Gold- copper nanoparticles catalyze carbon dioxide reduction

Gold- copper nanoparticles to catalyze carbon dioxide reduction

8:02 AM, 17th April 2012
Gold- copper nanoparticles to catalyze carbon dioxide reduction
Researchers have combined gold nanoparticles with copper nanoparticles to form hybrid nanoparticles, which they turned into powder to catalyze carbon dioxide reduction.

CAMBRIDGE, US: Copper is one of the few metals that can turn carbon dioxide into hydrocarbon fuels with relatively little energy. When fashioned into an electrode and stimulated with voltage, copper acts as a strong catalyst, setting off an electrochemical reaction with carbon dioxide that reduces the greenhouse gas to methane or methanol. But copper is easily oxidized. As a result, the metal is unstable, which can significantly slow its reaction with carbon dioxide and produce unwanted byproducts such as carbon monoxide and formic acid.

Researchers at MIT have come up with a solution that may further reduce the energy needed for copper to convert carbon dioxide, while also making the metal much more stable. The group has engineered tiny nanoparticles of copper mixed with gold, which is resistant to corrosion and oxidation. The researchers observed that just a touch of gold makes copper much more stable. In experiments, they coated electrodes with the hybrid nanoparticles and found that much less energy was needed for these engineered nanoparticles to react with carbon dioxide, compared to nanoparticles of pure copper.

“You normally have to put a lot of energy into converting carbon dioxide into something useful. We demonstrated hybrid copper-gold nanoparticles are much more stable, and have the potential to lower the energy you need for the reaction. The smaller the particles, the larger the surface area available for interaction with carbon dioxide molecules,” said Kimberly Hamad-Schifferli, Associate Professor, MIT.

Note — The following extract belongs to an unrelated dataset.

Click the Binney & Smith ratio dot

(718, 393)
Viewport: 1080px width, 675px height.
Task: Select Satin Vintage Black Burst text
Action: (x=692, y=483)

To make the nanoparticles, Hamad-Schifferli and her colleagues mixed salts containing gold into a solution of copper salts. They heated the solution, creating nanoparticles that fused copper with gold. Zhichuan Xu, Postdoctoral Researcher, MIT then put the nanoparticles through a series of reactions, turning the solution into a powder that was used to coat a small electrode.

To test the nanoparticles’ reactivity, Xu placed the electrode in a beaker of solution and bubbled carbon dioxide into it. He applied a small voltage to the electrode, and measured the resulting current in the solution. The team reasoned that the resulting current would indicate how efficiently the nanoparticles were reacting with the gas, if CO2 molecules were reacting with sites on the electrode and then releasing to allow other CO2 molecules to react with the same sites- the current would appear as a certain potential was reached, indicating regular ‘turnover.’

The team ultimately found that the potential applied to reach a steady current was much smaller for hybrid copper-gold nanoparticles than for pure copper and gold — an indication that the amount of energy required to run the reaction was much lower than that required when using nanoparticles made of pure copper. Hamad-Schifferli acknowledges that coating industrial-scale electrodes partly with gold can get expensive. However, the energy savings and the reuse potential for such electrodes may balance the initial costs.